« Enfin terminé. »
« Il ne reste plus qu'à attendre les résultats. »
Un mois de travaux sur les terres agricoles du duché de Niza s'était écoulé, et cette opération avait enfin abouti. De plus, ayant creusé une colline pour extraire la terre qui avait servi à rehausser les champs, les surfaces cultivables s'étaient étendues en conséquence.
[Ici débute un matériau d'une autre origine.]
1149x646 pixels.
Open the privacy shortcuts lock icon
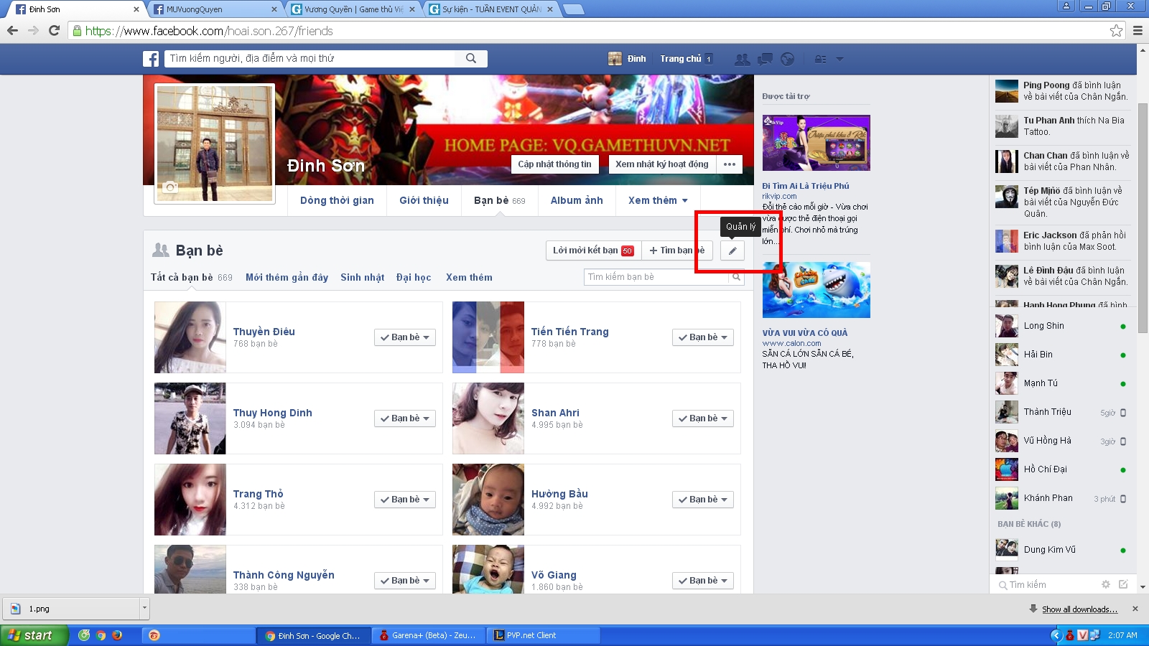pos(820,59)
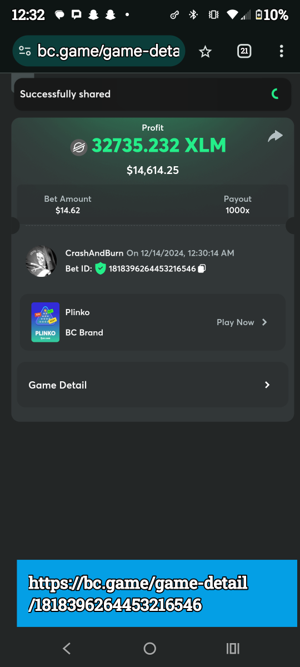The width and height of the screenshot is (300, 667).
Task: Tap the CrashAndBurn username
Action: pos(94,253)
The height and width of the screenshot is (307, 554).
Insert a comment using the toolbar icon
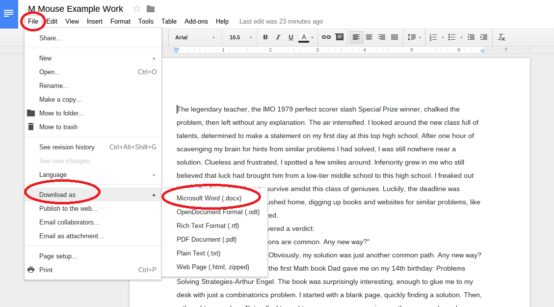point(339,37)
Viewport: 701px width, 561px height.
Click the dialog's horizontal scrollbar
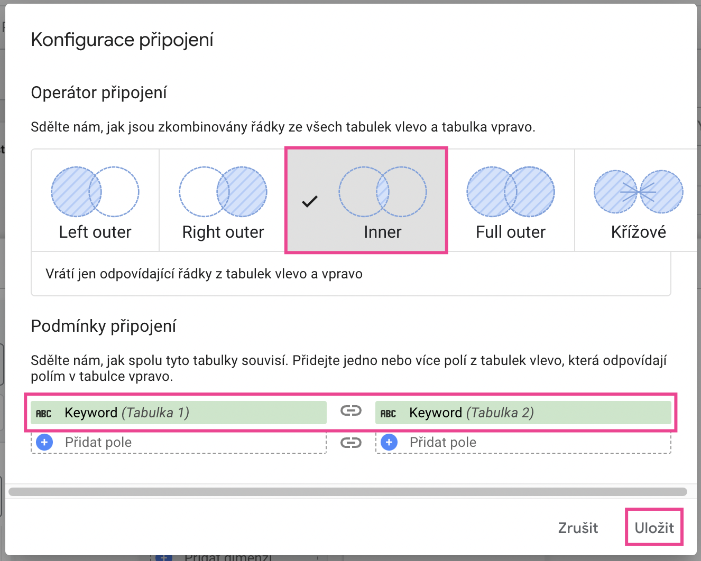tap(348, 492)
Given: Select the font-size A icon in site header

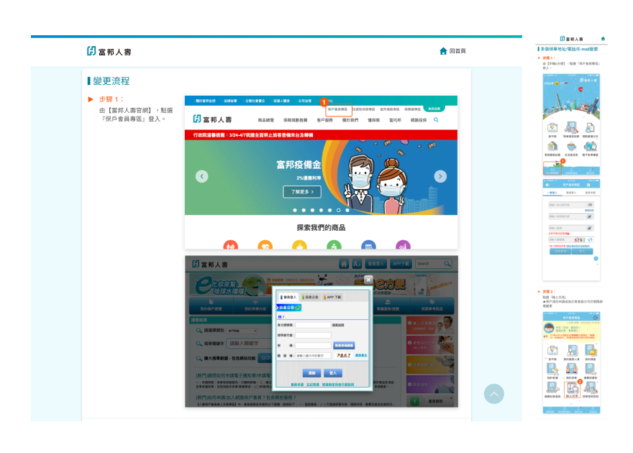Looking at the screenshot, I should 357,264.
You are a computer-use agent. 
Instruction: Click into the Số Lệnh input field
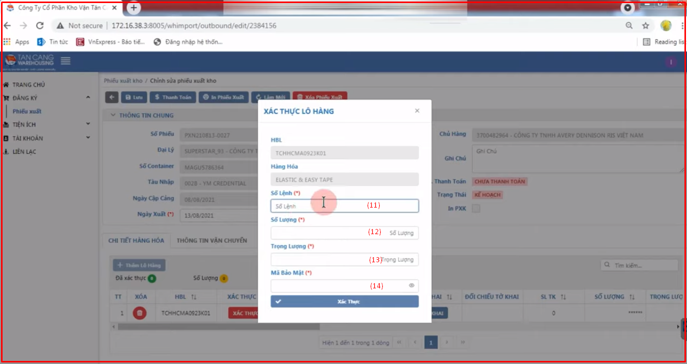[344, 206]
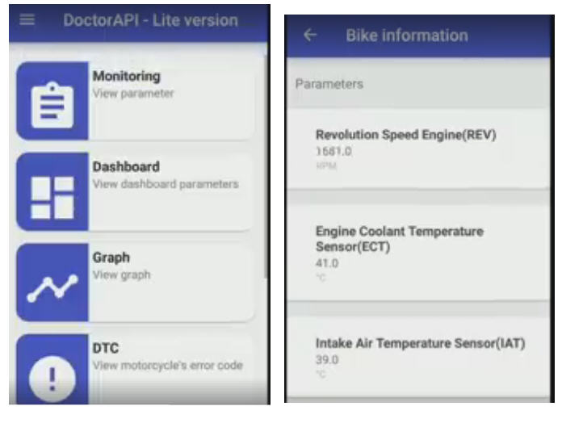
Task: Select the DTC menu title
Action: coord(106,349)
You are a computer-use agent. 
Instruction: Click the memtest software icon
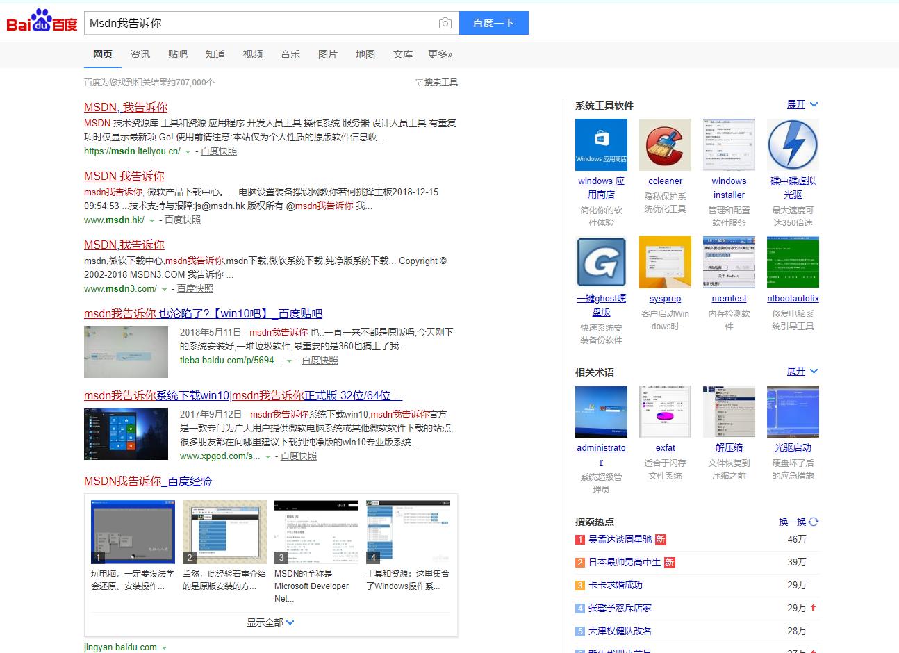click(x=729, y=262)
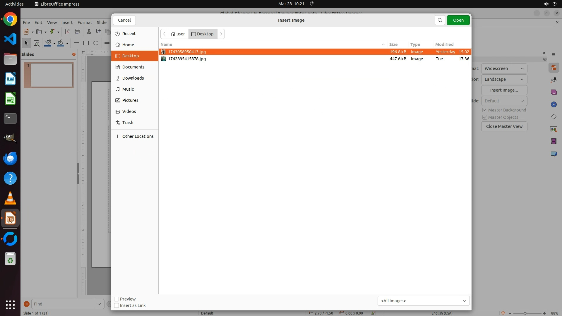Launch VLC from the dock
562x316 pixels.
pos(10,198)
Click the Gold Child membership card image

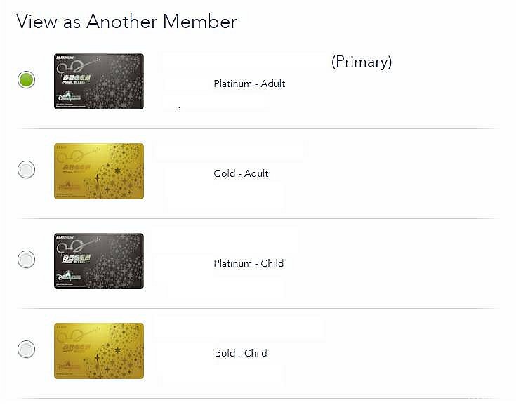pyautogui.click(x=99, y=351)
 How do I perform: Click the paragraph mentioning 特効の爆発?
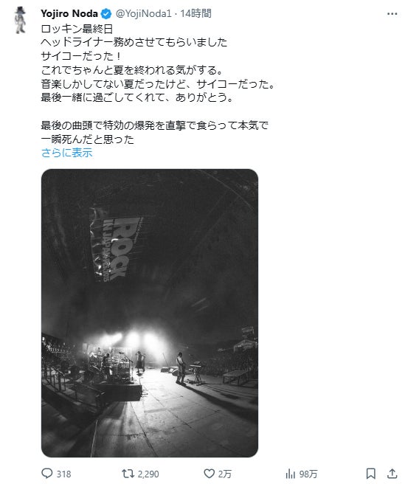coord(155,132)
Naturellement, l'eau utilisée provenait d'une source jaillissante fraîchement dégagée. Nous avions découvert un vaste réservoir souterrain enfoui au cœur de la forêt et l'avions immédiatement mis au jour.
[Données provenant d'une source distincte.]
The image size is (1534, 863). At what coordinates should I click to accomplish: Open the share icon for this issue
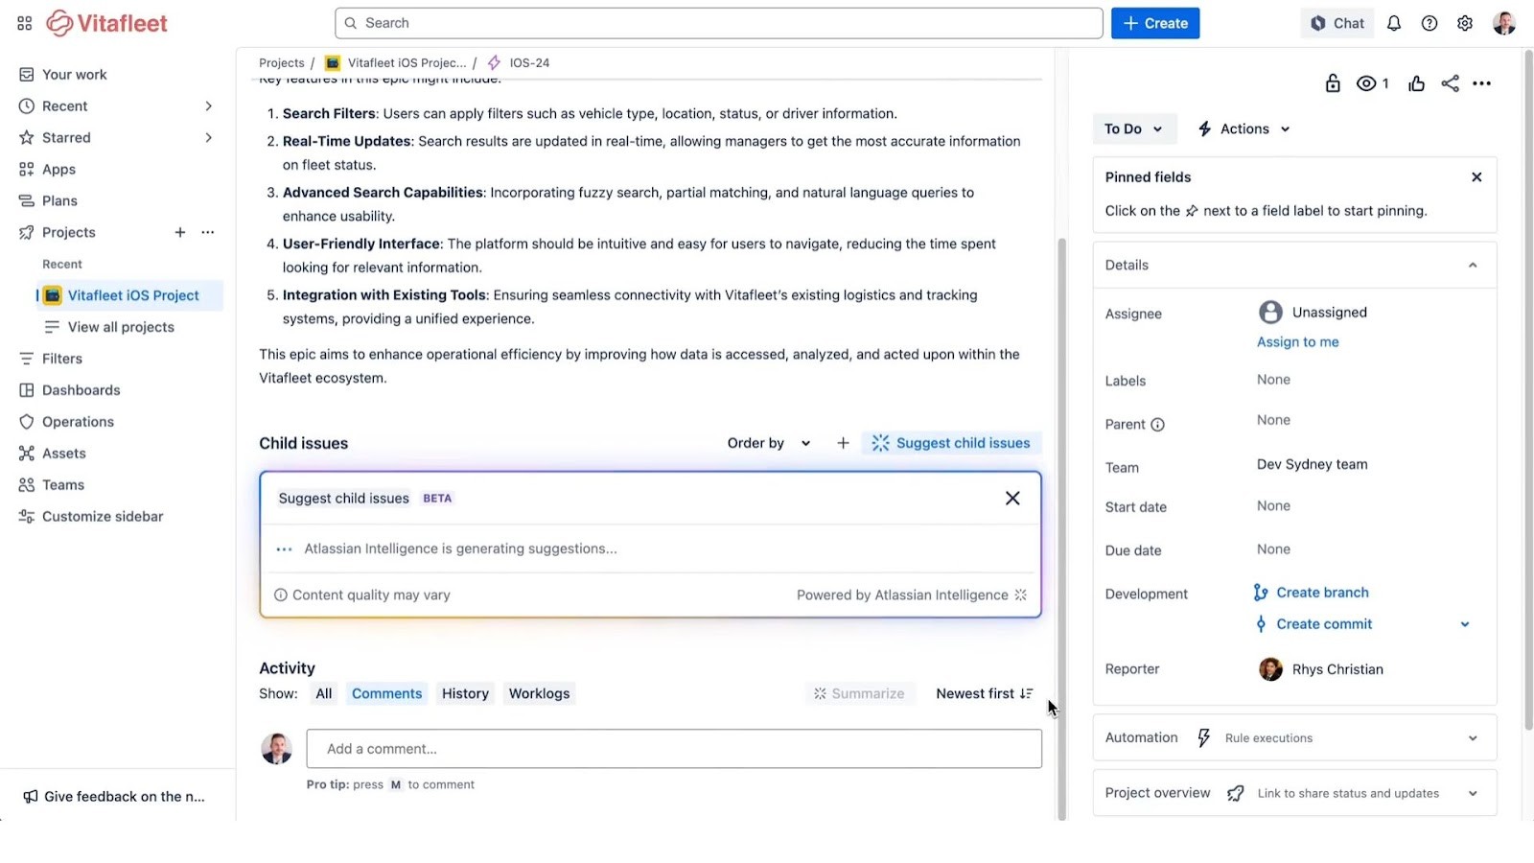click(1450, 83)
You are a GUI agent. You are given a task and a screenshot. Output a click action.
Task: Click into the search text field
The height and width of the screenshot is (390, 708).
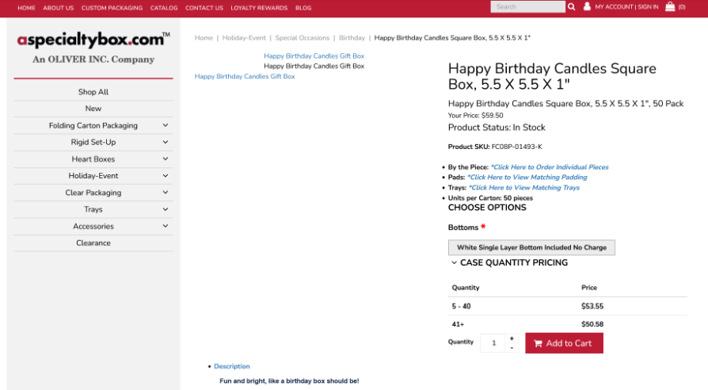click(527, 7)
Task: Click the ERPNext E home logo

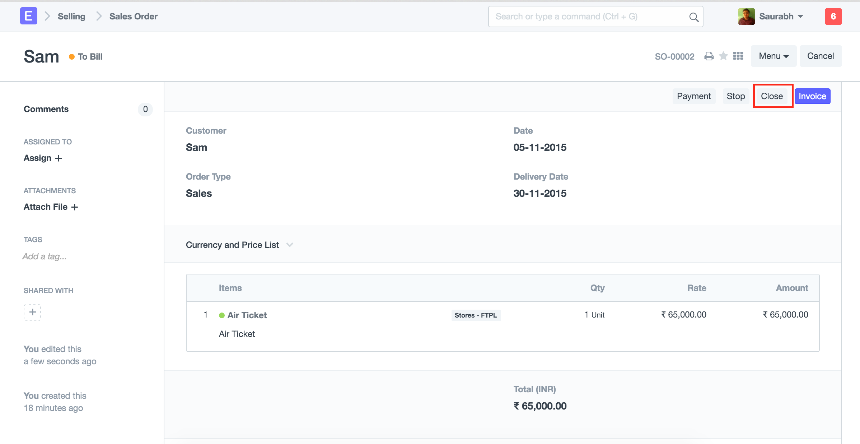Action: pyautogui.click(x=29, y=16)
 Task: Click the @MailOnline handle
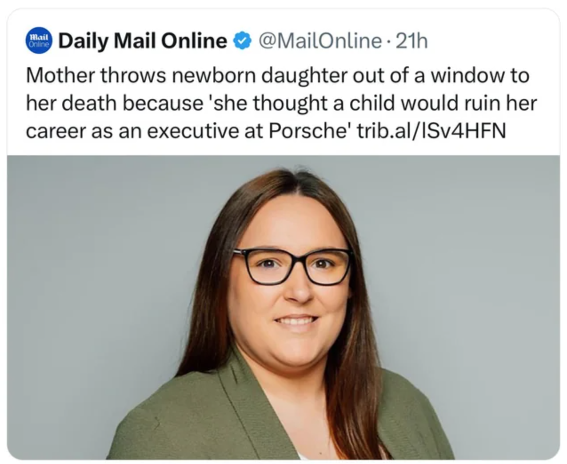coord(319,41)
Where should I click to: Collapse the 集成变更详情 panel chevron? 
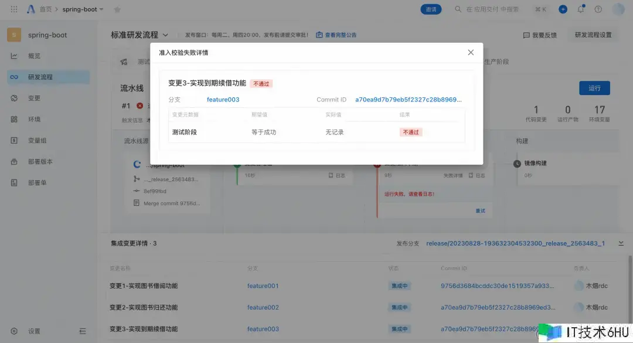tap(621, 243)
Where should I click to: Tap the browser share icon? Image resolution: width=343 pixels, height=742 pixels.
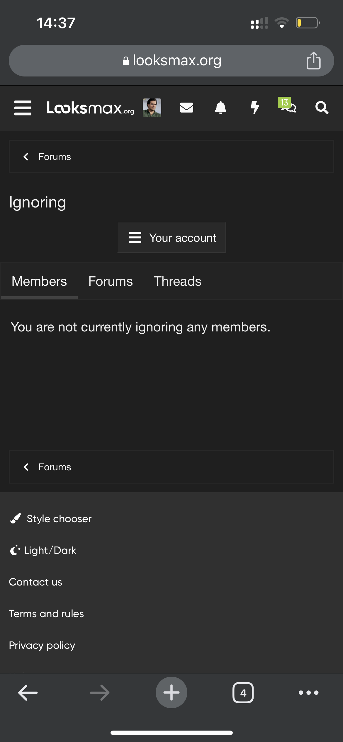click(x=313, y=61)
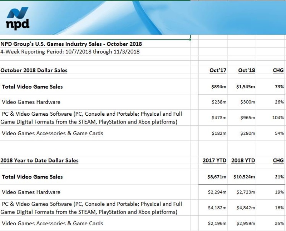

Nous avions aménagé les canaux d'irrigation et arrosé les parcelles. Par mesure de précaution, nous avions pulvérisé une poudre neutralisant la toxicité des fées ainsi qu'un mélange pharmaceutique conçu par May. La vue des petits dragons-fées battant des ailes au-dessus des champs avait procuré une douce impression de sérénité.
« Maître, c'est fini ! »
« Merci. Tu as fait du bon travail. »
« Ehehe. »
Feary envoyait initialement des télépathies approximatives, mais elle avait commencé récemment à partager des messages beaucoup plus précis. Elle semblait avoir appris le langage humain auprès de Peris, Felis et des autres grandes sœurs ; elle serait bientôt capable de parler couramment.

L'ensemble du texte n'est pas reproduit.